» **EXCERPT TO READ**
X
    Categories: ArtCulture

For This 87-Year-Old Japanese Artist, the World is Covered in Polka Dots

By Maya Palit

Photo Credit: Wikipedia

Here’s an artist whose longstanding mental illness, where she experienced strong visual hallucinations and saw the world in polka dots, became fundamental to her artwork.

For Yayoi Kusama, an 87-year-old Japanese woman, her art has been a coping mechanism ever since she began to struggle with mental illness as a child (ignoring the advice she was once given in a psychiatric hospital, where she was told that her painting was the cause of her illness). Although she checked herself into a psychiatric institute (Seiwa Hospital for the mentally ill) in Tokyo in 1977, she has since spent her days working at a studio across the road. Her earliest work using this style is a painting of a woman in a kimono covered in spots, that she created at the age of 10.

After moving to Seattle in 1957, Kusama rapidly became an established part of the avant-garde movement (and was also involved in politics, organising nude protests around New York against the Vietnam war, and once declaring to the press that she wanted to ‘Obliterate Wall Street Men with Polka Dots). Her big break came when she created what she called an ‘infinity net’ – a 30-foot, often monochroatic, canvas with repetitive patterns, giving the illusion of endlessness. One series in this style, of a white lace-like net, she continued to work on for almost 50 years.

» **EXERCISE DATA**
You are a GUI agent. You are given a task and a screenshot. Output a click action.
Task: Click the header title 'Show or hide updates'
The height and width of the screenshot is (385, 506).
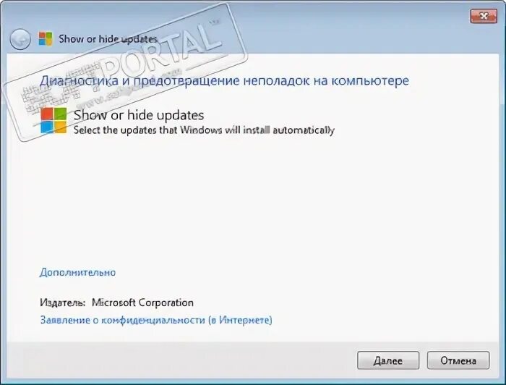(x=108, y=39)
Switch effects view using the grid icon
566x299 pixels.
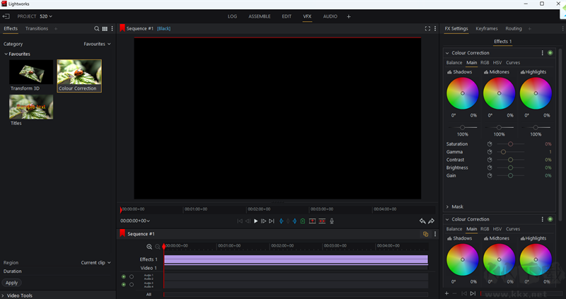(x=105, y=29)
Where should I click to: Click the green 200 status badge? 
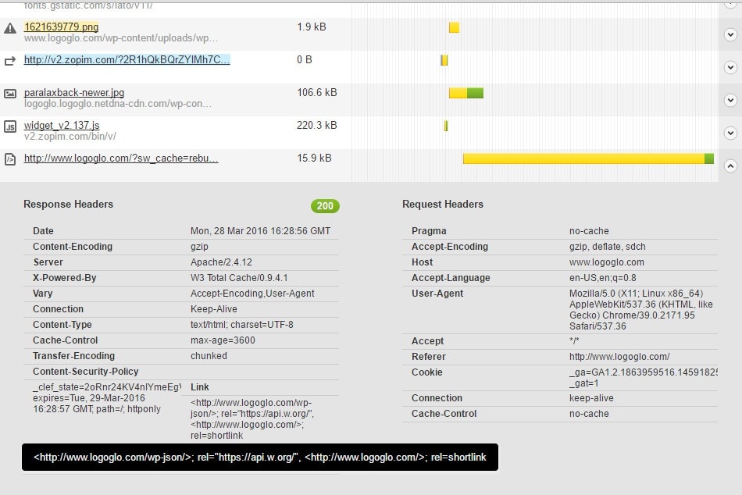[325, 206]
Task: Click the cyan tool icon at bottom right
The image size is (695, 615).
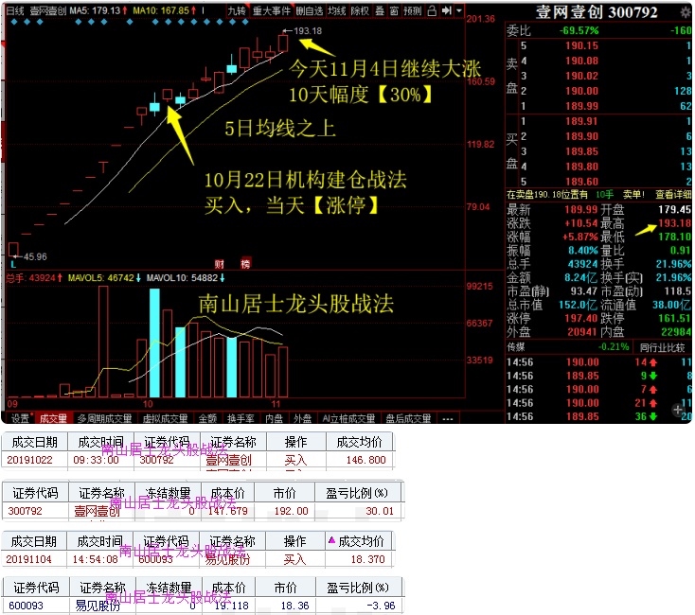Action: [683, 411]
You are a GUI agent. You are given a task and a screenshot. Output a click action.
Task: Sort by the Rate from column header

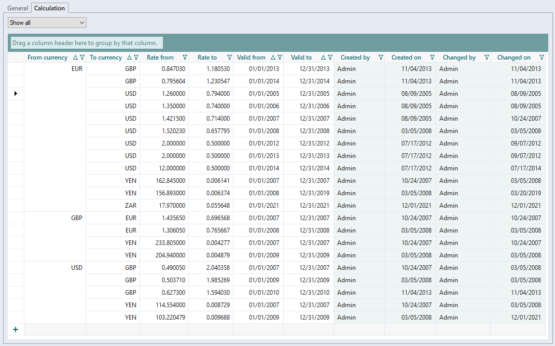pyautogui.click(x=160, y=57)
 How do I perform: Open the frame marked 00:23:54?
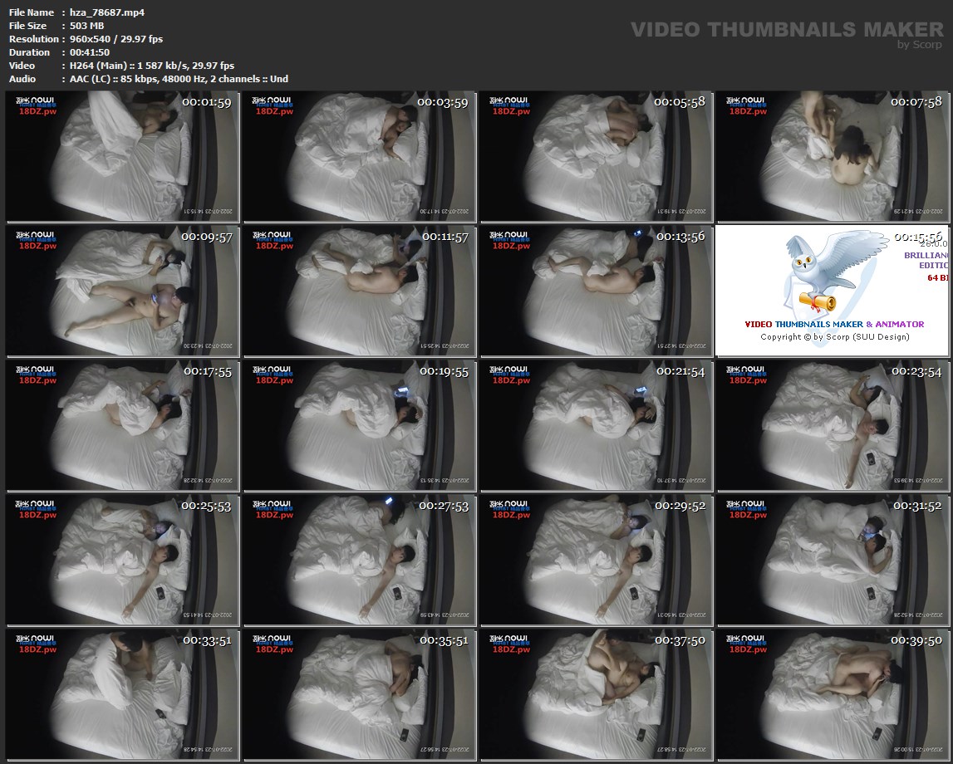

» **PROBLEMS TO WORK ON**
1. Repeat the Yayoi Kusama article between "By Maya Palit" and "the age of 10.", inclusive.
2. In the Yayoi Kusama article, how old was Kusama when she painted a woman in a kimono covered in spots?
3. Resume the Yayoi Kusama article, picking up after its last sentence.
The lines are separate material and have nothing to do with the Yayoi Kusama article.

» **RESPONSES FOR EACH TASK**
1.
By Maya Palit

Photo Credit: Wikipedia

Here’s an artist whose longstanding mental illness, where she experienced strong visual hallucinations and saw the world in polka dots, became fundamental to her artwork.

For Yayoi Kusama, an 87-year-old Japanese woman, her art has been a coping mechanism ever since she began to struggle with mental illness as a child (ignoring the advice she was once given in a psychiatric hospital, where she was told that her painting was the cause of her illness). Although she checked herself into a psychiatric institute (Seiwa Hospital for the mentally ill) in Tokyo in 1977, she has since spent her days working at a studio across the road. Her earliest work using this style is a painting of a woman in a kimono covered in spots, that she created at the age of 10.

2. She was 10.

3.
At Gagosian Gallery Image by Andrew Russeth via Flickr CC 2.0

Her preoccupation with recurring patterns and shapes led her to create in 1965 what she called ‘infinity rooms’. She would put several objects, like polka-dotted balloons, pumpkins, stuffed cotton balls, or LED lights, in a dimly-lit room surrounded by mirrors, giving the illusion of endlessness. She rapidly got crtical acclaim for these installations, and their charm has endured: on Saturday, viewers queued for hours outside the Hishorn Museum in Washington DC for a new show called ‘Infinity Mirrors’. Kusama’s unique vision and style has made her one of Japan’s most prominent artists today, so it’s not surprising that Kusama has said many times over the years, that she doesn’t want to cure her mental illness, but instead, use it in her art.